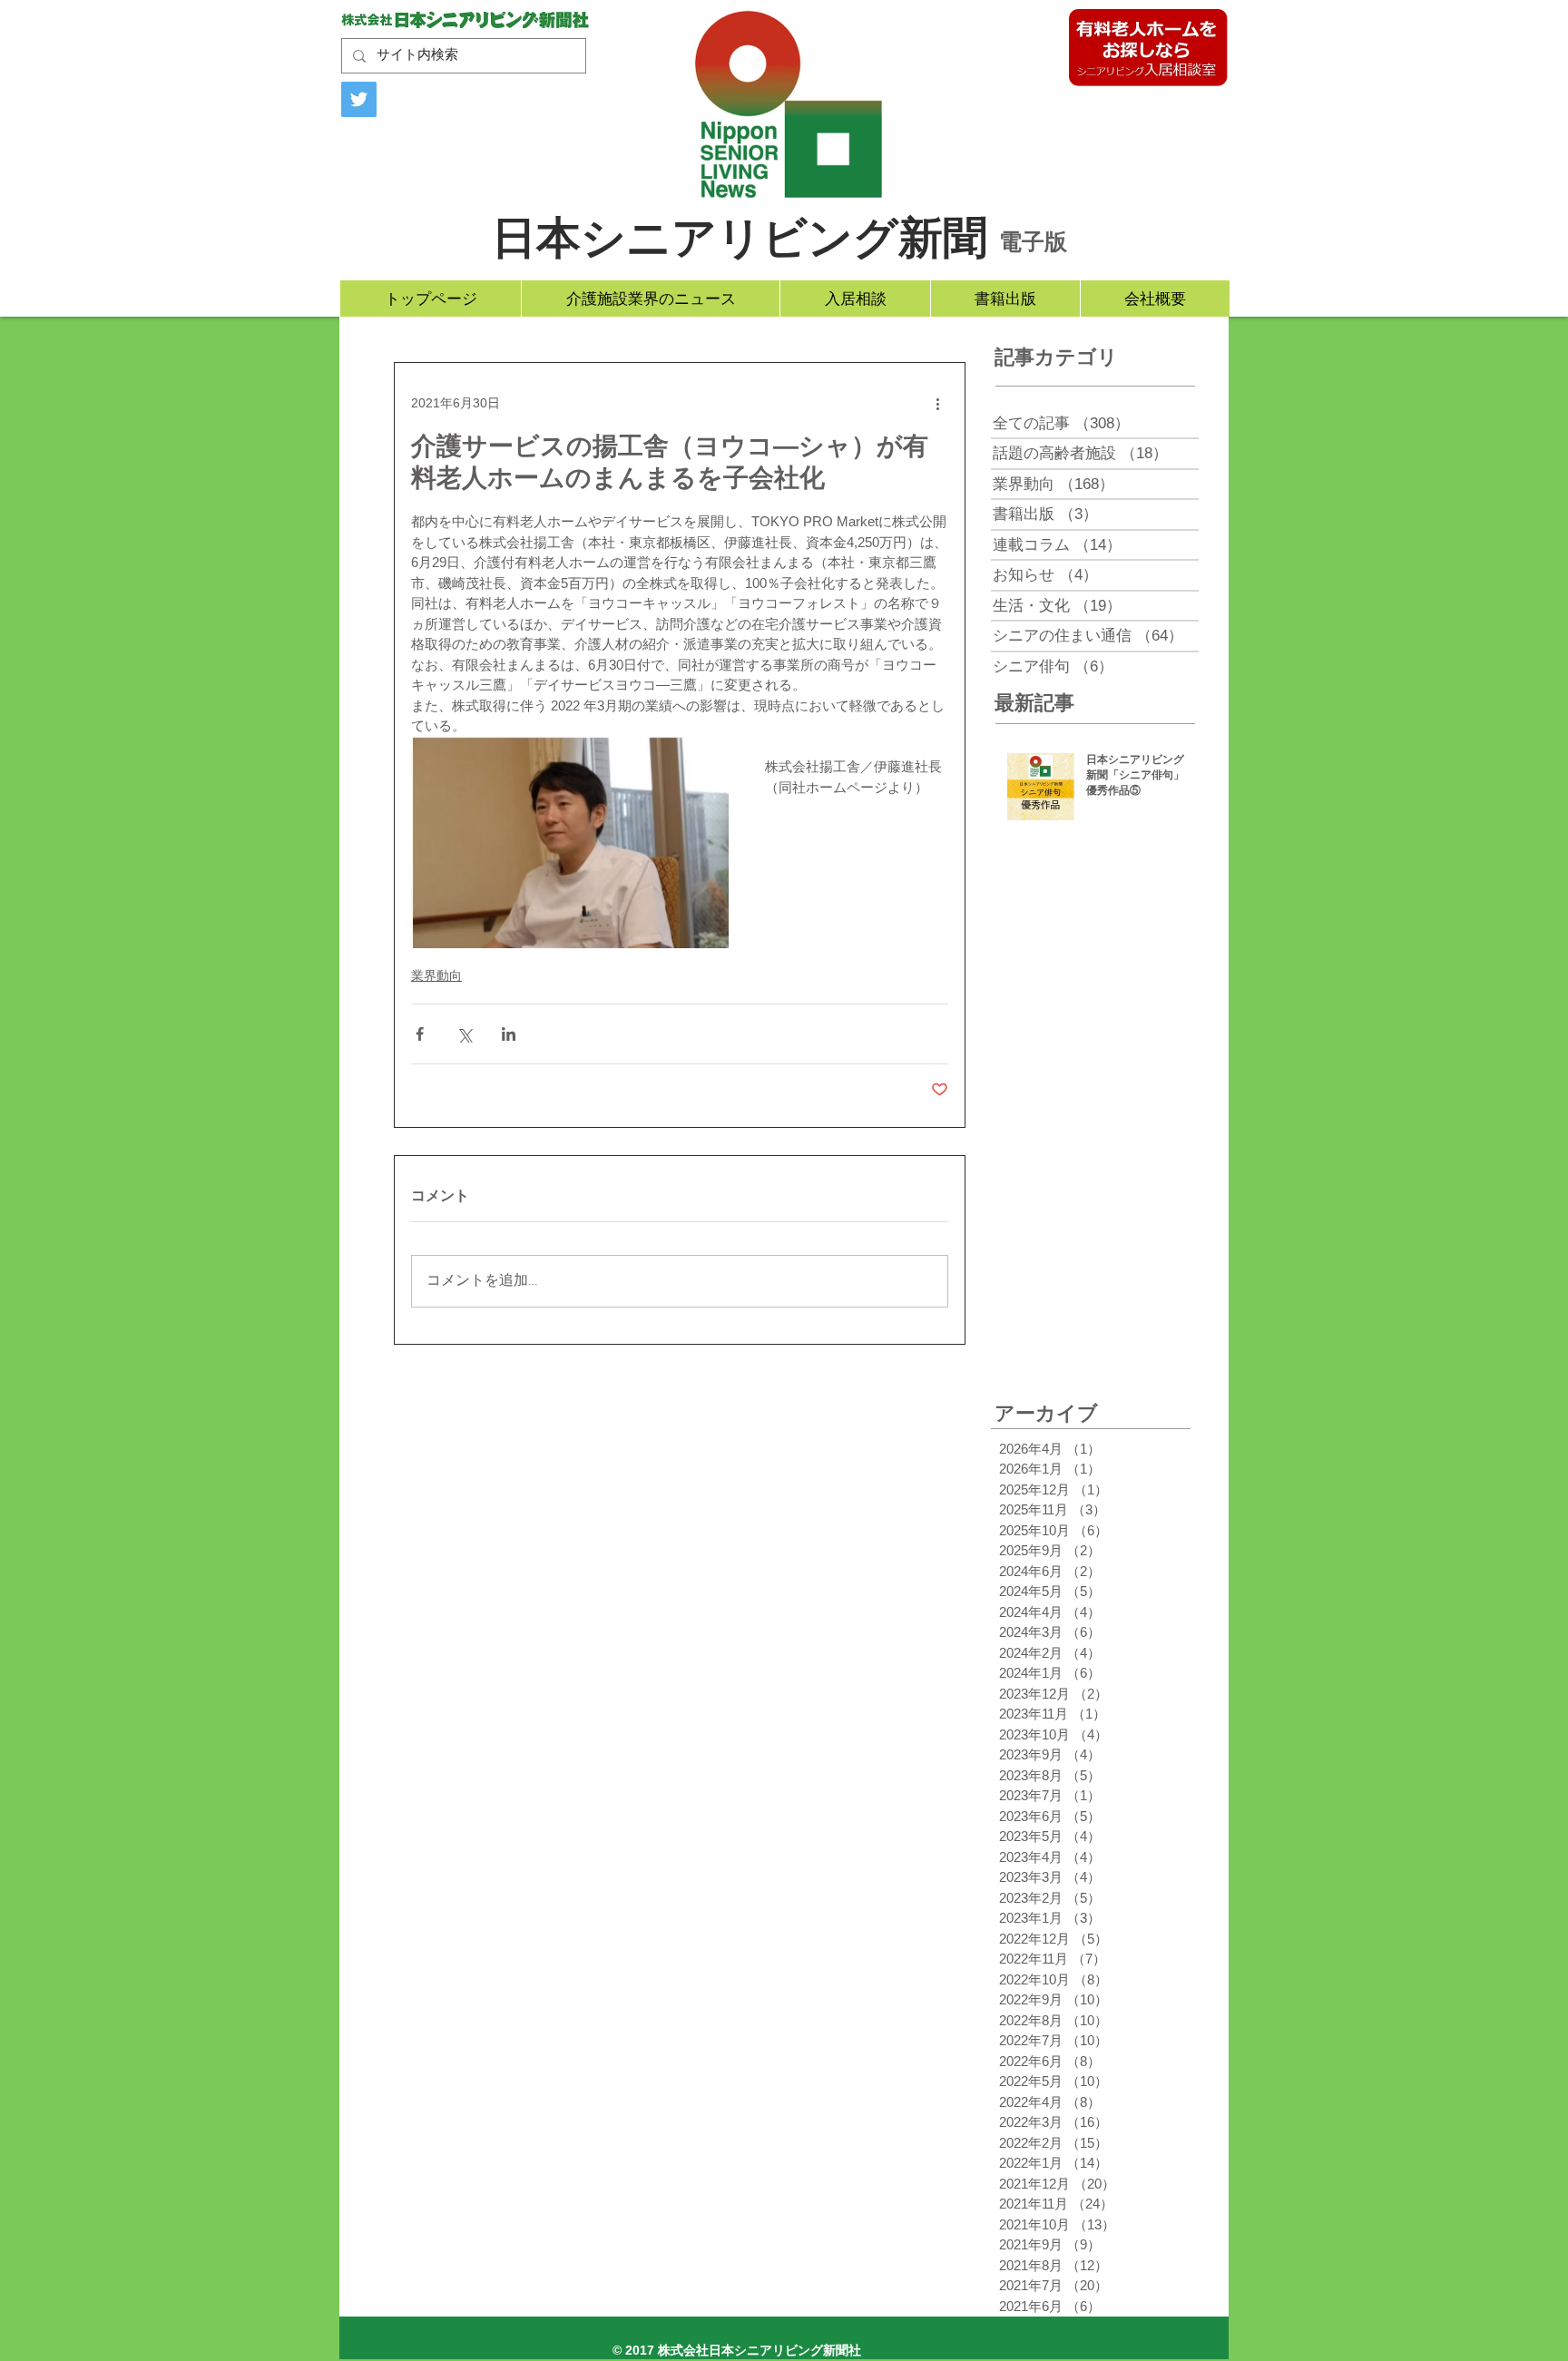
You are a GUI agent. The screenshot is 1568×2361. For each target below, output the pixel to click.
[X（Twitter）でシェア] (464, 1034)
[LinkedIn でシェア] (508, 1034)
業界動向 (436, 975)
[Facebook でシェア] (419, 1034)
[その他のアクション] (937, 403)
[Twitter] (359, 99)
------------------------
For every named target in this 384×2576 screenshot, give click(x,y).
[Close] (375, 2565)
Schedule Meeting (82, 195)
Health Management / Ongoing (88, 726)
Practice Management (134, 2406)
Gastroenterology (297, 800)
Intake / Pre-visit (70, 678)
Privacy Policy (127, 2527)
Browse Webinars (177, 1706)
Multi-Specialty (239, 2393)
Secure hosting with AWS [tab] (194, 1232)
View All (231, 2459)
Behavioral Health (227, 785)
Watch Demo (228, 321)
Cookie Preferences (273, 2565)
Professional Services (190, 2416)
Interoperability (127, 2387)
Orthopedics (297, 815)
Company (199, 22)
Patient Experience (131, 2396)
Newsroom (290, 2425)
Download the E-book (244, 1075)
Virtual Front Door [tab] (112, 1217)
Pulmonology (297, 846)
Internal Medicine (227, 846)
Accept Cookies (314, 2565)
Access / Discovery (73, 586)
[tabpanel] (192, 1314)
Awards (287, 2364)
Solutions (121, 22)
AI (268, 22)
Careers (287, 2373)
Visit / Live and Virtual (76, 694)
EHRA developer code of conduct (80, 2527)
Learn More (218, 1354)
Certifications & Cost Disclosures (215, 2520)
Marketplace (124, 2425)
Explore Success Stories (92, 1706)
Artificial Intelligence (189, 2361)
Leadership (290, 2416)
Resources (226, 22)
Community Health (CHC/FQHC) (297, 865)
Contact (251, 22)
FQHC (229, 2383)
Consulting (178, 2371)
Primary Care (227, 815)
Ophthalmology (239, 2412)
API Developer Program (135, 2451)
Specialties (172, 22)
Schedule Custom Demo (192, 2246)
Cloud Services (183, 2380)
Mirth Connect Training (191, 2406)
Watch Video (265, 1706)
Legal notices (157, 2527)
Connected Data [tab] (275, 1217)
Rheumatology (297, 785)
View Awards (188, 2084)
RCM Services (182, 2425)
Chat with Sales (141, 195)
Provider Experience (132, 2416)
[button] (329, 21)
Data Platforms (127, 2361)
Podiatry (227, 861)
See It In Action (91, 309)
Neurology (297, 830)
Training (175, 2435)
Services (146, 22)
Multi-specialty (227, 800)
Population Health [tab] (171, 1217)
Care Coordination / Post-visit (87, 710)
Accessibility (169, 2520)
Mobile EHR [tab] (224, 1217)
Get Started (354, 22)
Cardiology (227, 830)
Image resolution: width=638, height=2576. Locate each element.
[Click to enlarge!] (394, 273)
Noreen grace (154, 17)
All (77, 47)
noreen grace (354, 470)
------------------------
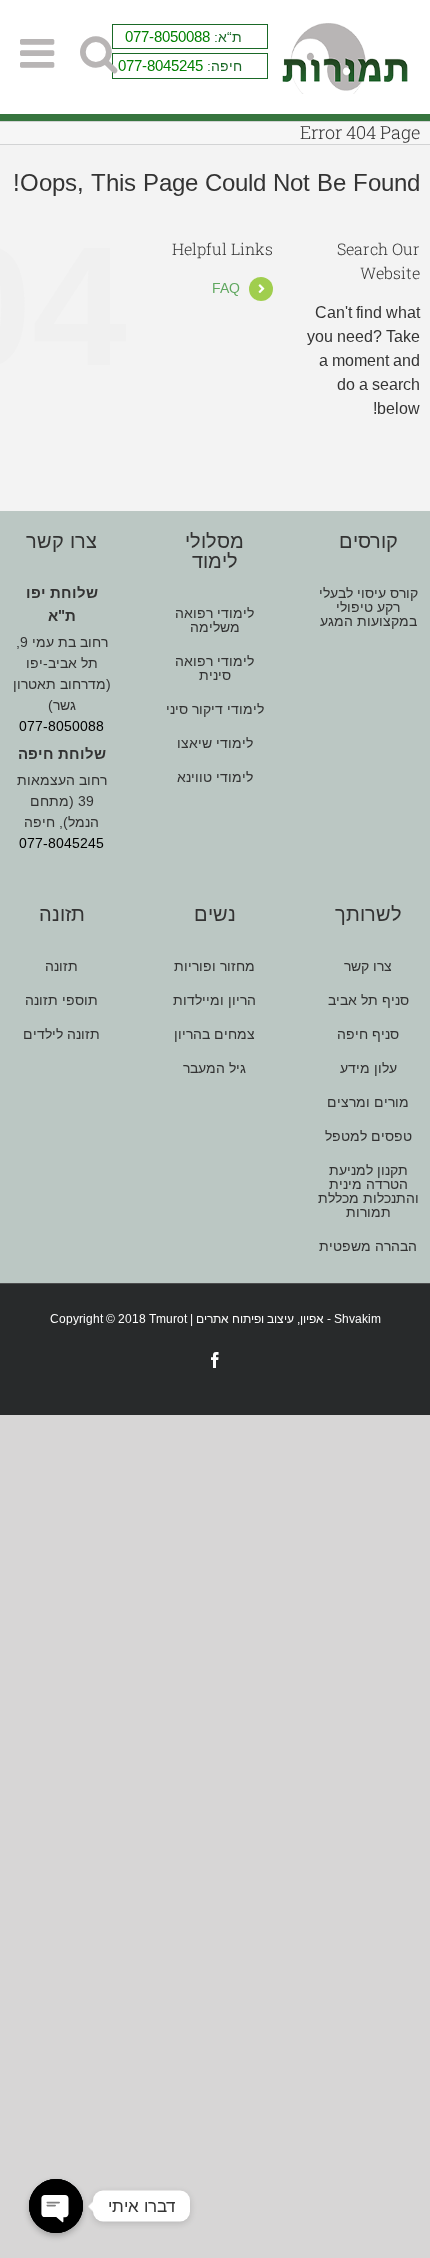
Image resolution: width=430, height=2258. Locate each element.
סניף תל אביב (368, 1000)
------------------------
What you should do | Starting at the line that has "Cookie Preferences (273, 2565)" in the records above, restate word for word every line until the one that has "Ophthalmology (239, 2412)", and include that one as well.

Answer section |
Cookie Preferences (273, 2565)
Professional Services (190, 2416)
Interoperability (127, 2387)
Orthopedics (297, 815)
Company (199, 22)
Patient Experience (131, 2396)
Newsroom (290, 2425)
Download the E-book (244, 1075)
Virtual Front Door [tab] (112, 1217)
Pulmonology (297, 846)
Internal Medicine (227, 846)
Accept Cookies (314, 2565)
Access / Discovery (73, 586)
[tabpanel] (192, 1314)
Awards (287, 2364)
Solutions (121, 22)
AI (268, 22)
Careers (287, 2373)
Visit / Live and Virtual (76, 694)
EHRA developer code of conduct (80, 2527)
Learn More (218, 1354)
Certifications & Cost Disclosures (215, 2520)
Marketplace (124, 2425)
Explore Success Stories (92, 1706)
Artificial Intelligence (189, 2361)
Leadership (290, 2416)
Resources (226, 22)
Community Health (CHC/FQHC) (297, 865)
Contact (251, 22)
FQHC (229, 2383)
Consulting (178, 2371)
Primary Care (227, 815)
Ophthalmology (239, 2412)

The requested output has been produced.